Types de versements déductibles
Les Plans Épargne Retraite (PER) se déclinent en trois catégories :
- PER individuel (PERI) ;
- PER d’entreprise collectif (PERECO) ;
- PER d’entreprise obligatoire (PERO).
Seuls les versements volontaires effectués par le titulaire du plan sont déductibles de son revenu imposable. Autrement dit, seules les sommes que le souscripteur y verse peuvent être déduites.
Note importante : Les versements réalisés par l’entreprise au titre d’un PER d’entreprise sont versés à des compartiments collectifs et/ou obligatoires. Ceux-ci ne sont pas déductibles du revenu imposable, mais ils ne sont pas non plus soumis à l'impôt.
Versements déductibles : à quelle option choisir ?
Lors de l'ouverture d'un PER, que ce soit un PER individuel ou d'entreprise, l'organisation demande si le titulaire veut bénéficier des versements déductibles. Cela lui permet de déduire chaque somme versée de son impôt sur le revenu.
Cette décision doit être prise en tenant compte de la situation personnelle. Par exemple, une personne fortement imposée a tout intérêt à choisir la déduction, car cela permet de réduire ses revenus imposables.
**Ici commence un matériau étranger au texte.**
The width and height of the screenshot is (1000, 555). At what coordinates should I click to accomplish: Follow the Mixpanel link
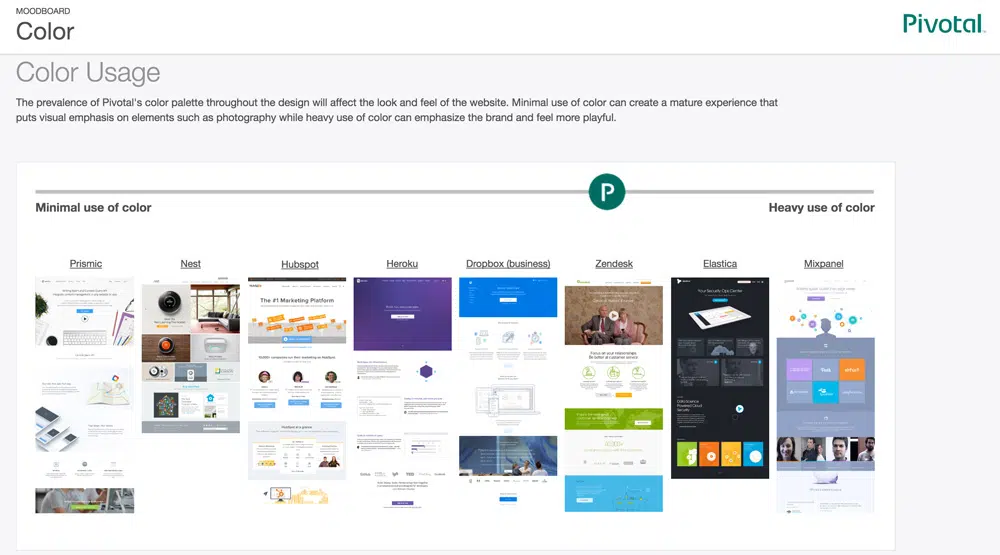pos(825,264)
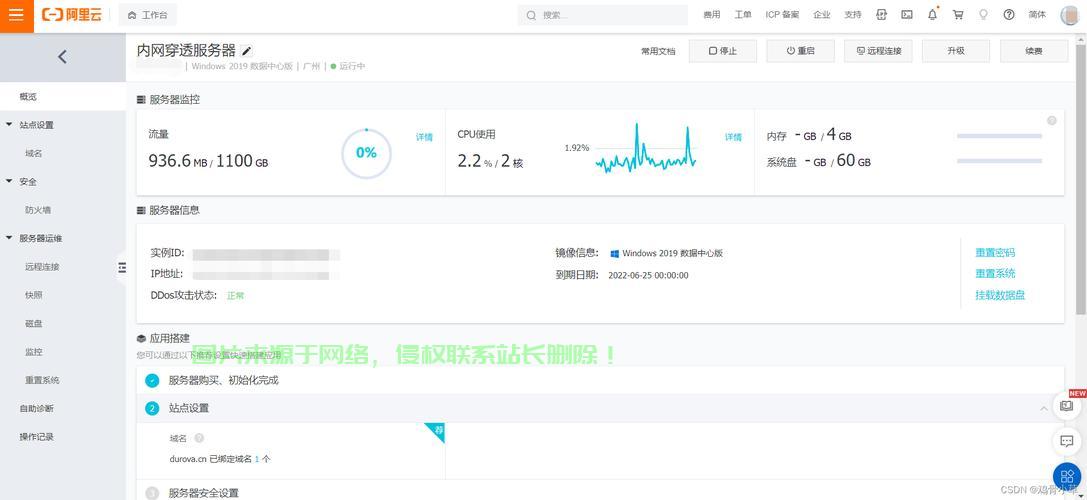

En revanche, pour une personne peu ou pas imposée, opter pour la déduction pourrait être contreproductif.
Au fil du temps, choisir de ne pas déduire peut même offrir un avantage fiscal plus intéressant à la sortie.
Exemple : une personne avec un revenu imposable de 42 000 euros, ayant versé 5 000 euros sur son PER, pourra déduire ce montant, réduisant ainsi son revenu imposable à 37 000 euros.
Plafonds de versements déductibles sur le PER
Il est essentiel de savoir qu'il existe un « ticket d'entrée » lors de l'ouverture d'un PER, dont le montant varie selon les organismes. En général, il est d'environ une centaine d'euros.
Les PER n'imposent pas de limites aux montants des versements, permettant ainsi aux détenteurs d'y investir des sommes variées pour constituer leur épargne retraite.
Limites de déductibilité
Malgré cette flexibilité, le montant déductible est soumis à des plafonds. Il s'élève au choix à :
- 10 % des revenus professionnels, avec un plafond maximum de 32 419 euros ;
- ou 10 % du Plafond Annuel de la Sécurité Sociale (PASS), soit 4 114 euros pour 2023.
Ainsi, le plafond varie d'un contribuable à l'autre.
Exemple : Madame Durant, avec un revenu de 50 000 euros, peut déduire jusqu'à 5 000 euros. Tandis que Monsieur Dupont, gagnant 25 000 euros, peut déduire 2 500 euros mais ayant un plafond inférieur au forfait gouvernemental, il déduira 4 114 euros.
Note : Dans un même foyer fiscal, si un conjoint n'utilise pas son plafond, l'autre peut en bénéficier, ce que l'on appelle la mutualisation du plafond des PER.
À noter que la déductibilité des PER n'est pas soumise au plafonnement des niches fiscales.
Augmenter le plafond de versements : possible ?
La réponse est affirmative, sous certaines conditions. En effet, le titulaire d'un PER peut reporter son plafond de déduction pendant trois ans s'il ne l’a pas utilisé. Pour savoir quel montant est non utilisé, il peut le consulter sur son avis d'imposition, dans la catégorie « Plafond non utilisé pour les revenus de… ».
Cette rubrique affiche les plafonds non utilisés sur plusieurs années :
- Année en cours ;
- Année N-3 ;
- Année N-2 ;
- Année N-1.
Profiter de la réduction d’impôt grâce aux versements
Pour bénéficier de l'allégement fiscal, le titulaire doit déclarer ses versements dans l'année N+1. Si le PER est ouvert en 2023, il devra attendre 2024 pour réaliser sa déduction.
Note : Pour les titulaires ayant un PER de plus d'un an, la déduction est intégrée au prélèvement à la source, avec une mise à jour annuelle par le fisc entre mai et septembre. Les nouveaux titulaires pourront récupérer leur remise fiscale dès l'été suivant l'ouverture de leur projet.
Il est conseillé de maintenir une régularité dans les versements afin d'éviter une régularisation par le fisc.
Pour connaître le montant exact des versements faits, le gestionnaire du PER envoie un récapitulatif des versements une fois par an.
Attention : Ce montant doit être déclaré l'année suivante, dans la case 6NS « Cotisations versées sur les nouveaux plans d’épargne retraite, déductibles du revenu global ».